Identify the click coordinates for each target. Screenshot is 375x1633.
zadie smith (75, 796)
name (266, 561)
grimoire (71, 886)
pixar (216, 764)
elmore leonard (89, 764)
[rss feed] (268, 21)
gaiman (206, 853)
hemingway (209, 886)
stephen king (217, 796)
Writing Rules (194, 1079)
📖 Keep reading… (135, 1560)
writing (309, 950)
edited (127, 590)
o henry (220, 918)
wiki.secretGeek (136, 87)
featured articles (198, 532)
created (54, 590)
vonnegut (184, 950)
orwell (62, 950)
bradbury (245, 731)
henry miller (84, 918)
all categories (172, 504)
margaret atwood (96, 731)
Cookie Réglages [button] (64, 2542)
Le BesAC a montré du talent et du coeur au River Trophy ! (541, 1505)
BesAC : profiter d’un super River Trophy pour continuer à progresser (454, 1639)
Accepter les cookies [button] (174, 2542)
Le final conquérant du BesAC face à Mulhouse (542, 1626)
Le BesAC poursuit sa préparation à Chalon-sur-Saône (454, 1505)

▬▬▬▬▬▬▬▬▬▬

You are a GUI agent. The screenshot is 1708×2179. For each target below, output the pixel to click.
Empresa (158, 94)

▬▬▬▬▬▬▬▬▬▬

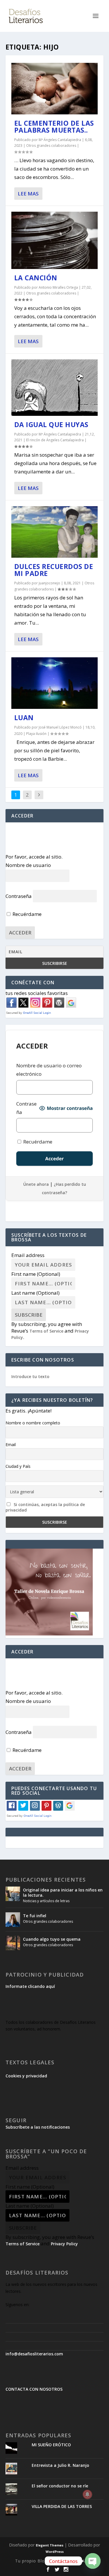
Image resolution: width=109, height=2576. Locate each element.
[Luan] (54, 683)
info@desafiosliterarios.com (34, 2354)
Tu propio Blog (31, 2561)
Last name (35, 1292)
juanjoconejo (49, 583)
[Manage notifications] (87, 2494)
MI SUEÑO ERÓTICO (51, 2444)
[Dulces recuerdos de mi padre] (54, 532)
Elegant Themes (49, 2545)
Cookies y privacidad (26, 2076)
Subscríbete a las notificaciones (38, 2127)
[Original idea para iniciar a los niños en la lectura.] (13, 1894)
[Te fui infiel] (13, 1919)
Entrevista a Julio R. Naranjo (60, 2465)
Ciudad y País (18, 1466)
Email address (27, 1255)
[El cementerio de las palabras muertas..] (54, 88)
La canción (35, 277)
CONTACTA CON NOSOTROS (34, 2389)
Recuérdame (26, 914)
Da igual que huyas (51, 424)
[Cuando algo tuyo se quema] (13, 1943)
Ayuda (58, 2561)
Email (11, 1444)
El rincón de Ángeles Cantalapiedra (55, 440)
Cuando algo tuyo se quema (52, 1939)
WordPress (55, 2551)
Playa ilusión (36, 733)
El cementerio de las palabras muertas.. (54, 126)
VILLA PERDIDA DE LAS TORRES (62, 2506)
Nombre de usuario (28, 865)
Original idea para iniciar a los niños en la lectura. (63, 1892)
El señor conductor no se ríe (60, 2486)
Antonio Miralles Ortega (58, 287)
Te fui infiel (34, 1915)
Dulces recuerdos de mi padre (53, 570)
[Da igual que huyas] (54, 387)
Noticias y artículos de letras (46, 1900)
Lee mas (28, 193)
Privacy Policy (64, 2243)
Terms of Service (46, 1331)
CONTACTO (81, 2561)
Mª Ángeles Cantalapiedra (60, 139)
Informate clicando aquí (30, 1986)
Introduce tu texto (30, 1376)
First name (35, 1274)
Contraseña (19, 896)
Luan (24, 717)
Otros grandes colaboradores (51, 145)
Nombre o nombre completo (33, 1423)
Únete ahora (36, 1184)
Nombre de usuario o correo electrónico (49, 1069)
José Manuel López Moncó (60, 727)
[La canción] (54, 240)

▬▬▬▬▬▬▬▬▬▬

- TASK TO CARRY OUT -
Which lines run from the one holding "elmore leonard (89, 764)" through the one holding "vonnegut (184, 950)" in the records above? Repeat them exactly, both included, and nothing more.

- OUTPUT OF THE TASK -
elmore leonard (89, 764)
[rss feed] (268, 21)
gaiman (206, 853)
hemingway (209, 886)
stephen king (217, 796)
Writing Rules (194, 1079)
📖 Keep reading… (135, 1560)
writing (309, 950)
edited (127, 590)
o henry (220, 918)
wiki.secretGeek (136, 87)
featured articles (198, 532)
created (54, 590)
vonnegut (184, 950)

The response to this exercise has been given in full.